> _DIRECTIONS_
Filter the listing below down to the lines containing the word "document".

> _PROVIDED RECORDS_
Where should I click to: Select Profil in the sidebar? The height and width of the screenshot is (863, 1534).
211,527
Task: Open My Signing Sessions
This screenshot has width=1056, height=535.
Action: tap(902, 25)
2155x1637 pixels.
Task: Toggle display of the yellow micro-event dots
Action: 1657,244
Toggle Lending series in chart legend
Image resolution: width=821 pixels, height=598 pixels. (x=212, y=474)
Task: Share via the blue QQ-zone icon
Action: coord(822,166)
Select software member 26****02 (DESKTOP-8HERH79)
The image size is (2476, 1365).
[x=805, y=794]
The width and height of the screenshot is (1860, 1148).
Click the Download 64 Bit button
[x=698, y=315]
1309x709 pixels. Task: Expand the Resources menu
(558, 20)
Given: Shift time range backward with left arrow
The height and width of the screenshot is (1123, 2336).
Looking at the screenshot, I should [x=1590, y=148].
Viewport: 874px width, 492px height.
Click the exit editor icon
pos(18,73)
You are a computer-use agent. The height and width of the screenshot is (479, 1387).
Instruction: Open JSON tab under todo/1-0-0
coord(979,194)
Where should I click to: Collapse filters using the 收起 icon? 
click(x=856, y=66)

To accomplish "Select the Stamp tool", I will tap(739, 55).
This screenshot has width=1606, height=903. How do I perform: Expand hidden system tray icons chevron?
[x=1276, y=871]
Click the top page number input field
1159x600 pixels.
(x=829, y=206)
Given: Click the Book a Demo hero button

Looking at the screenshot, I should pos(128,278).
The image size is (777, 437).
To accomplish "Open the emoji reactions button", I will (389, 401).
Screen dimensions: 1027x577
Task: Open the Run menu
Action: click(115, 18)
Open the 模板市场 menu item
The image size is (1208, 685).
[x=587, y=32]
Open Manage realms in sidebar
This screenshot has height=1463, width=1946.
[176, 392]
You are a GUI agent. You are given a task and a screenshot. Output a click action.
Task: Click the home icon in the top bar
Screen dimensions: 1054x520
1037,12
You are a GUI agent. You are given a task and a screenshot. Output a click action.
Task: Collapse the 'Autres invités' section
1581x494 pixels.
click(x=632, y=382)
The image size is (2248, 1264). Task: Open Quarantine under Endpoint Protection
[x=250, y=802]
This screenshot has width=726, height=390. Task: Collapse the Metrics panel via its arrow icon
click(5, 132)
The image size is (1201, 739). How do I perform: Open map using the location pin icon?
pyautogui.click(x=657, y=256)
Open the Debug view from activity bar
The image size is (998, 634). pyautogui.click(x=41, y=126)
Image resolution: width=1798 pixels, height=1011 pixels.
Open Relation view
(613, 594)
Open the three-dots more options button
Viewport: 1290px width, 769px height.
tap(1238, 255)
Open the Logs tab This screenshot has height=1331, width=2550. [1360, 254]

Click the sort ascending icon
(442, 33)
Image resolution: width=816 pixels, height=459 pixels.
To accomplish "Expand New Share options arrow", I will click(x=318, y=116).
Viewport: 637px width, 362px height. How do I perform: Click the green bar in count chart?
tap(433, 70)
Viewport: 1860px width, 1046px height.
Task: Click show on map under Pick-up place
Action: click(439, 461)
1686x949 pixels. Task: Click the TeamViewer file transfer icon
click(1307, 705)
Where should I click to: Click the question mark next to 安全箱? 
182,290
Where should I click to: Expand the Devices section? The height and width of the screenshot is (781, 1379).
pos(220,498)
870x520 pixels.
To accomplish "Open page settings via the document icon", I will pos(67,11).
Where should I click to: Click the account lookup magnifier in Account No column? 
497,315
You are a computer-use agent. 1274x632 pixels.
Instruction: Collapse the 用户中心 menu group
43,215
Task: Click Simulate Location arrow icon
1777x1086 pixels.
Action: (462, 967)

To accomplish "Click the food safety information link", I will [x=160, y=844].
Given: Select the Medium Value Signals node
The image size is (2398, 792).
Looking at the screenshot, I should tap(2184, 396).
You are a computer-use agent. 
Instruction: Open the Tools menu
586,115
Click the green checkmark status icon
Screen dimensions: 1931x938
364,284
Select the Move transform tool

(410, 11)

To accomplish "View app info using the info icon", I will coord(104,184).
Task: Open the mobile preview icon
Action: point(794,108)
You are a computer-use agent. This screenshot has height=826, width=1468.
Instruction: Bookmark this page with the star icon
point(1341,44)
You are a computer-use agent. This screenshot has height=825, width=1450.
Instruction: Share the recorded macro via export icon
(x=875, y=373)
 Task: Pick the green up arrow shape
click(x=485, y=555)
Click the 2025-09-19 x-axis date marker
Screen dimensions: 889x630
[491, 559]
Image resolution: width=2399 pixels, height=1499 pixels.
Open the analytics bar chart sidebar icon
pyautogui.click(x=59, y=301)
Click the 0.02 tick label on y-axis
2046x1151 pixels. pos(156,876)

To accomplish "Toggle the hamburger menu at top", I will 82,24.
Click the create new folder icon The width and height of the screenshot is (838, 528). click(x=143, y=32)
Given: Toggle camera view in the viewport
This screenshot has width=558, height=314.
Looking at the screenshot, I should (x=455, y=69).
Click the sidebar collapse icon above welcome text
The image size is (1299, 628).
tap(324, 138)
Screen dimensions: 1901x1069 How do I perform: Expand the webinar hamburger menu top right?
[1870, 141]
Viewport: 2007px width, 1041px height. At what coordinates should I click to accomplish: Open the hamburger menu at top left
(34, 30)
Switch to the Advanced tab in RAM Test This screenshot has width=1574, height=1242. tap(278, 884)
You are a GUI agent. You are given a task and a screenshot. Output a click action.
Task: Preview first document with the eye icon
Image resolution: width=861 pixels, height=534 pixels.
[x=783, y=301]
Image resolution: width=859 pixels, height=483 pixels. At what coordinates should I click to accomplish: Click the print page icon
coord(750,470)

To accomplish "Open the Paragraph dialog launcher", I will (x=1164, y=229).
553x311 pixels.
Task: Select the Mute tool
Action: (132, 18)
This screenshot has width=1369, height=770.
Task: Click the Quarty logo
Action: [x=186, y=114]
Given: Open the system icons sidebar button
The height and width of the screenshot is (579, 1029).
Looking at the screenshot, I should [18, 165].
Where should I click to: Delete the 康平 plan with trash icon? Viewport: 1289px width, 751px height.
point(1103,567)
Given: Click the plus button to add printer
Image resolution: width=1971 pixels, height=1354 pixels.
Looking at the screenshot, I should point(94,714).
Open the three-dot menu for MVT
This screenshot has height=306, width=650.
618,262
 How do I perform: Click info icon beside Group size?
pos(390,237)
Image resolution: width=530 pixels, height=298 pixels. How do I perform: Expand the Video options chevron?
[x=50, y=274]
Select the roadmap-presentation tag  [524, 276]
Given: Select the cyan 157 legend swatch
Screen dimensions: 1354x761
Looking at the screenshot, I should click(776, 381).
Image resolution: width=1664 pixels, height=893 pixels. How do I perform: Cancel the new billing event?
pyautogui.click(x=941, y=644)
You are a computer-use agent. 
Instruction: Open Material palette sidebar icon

> _RESULT OF THIS EXERCISE_
To accomplish "Open page settings via the document icon", I will pos(67,11).
Task: Preview first document with the eye icon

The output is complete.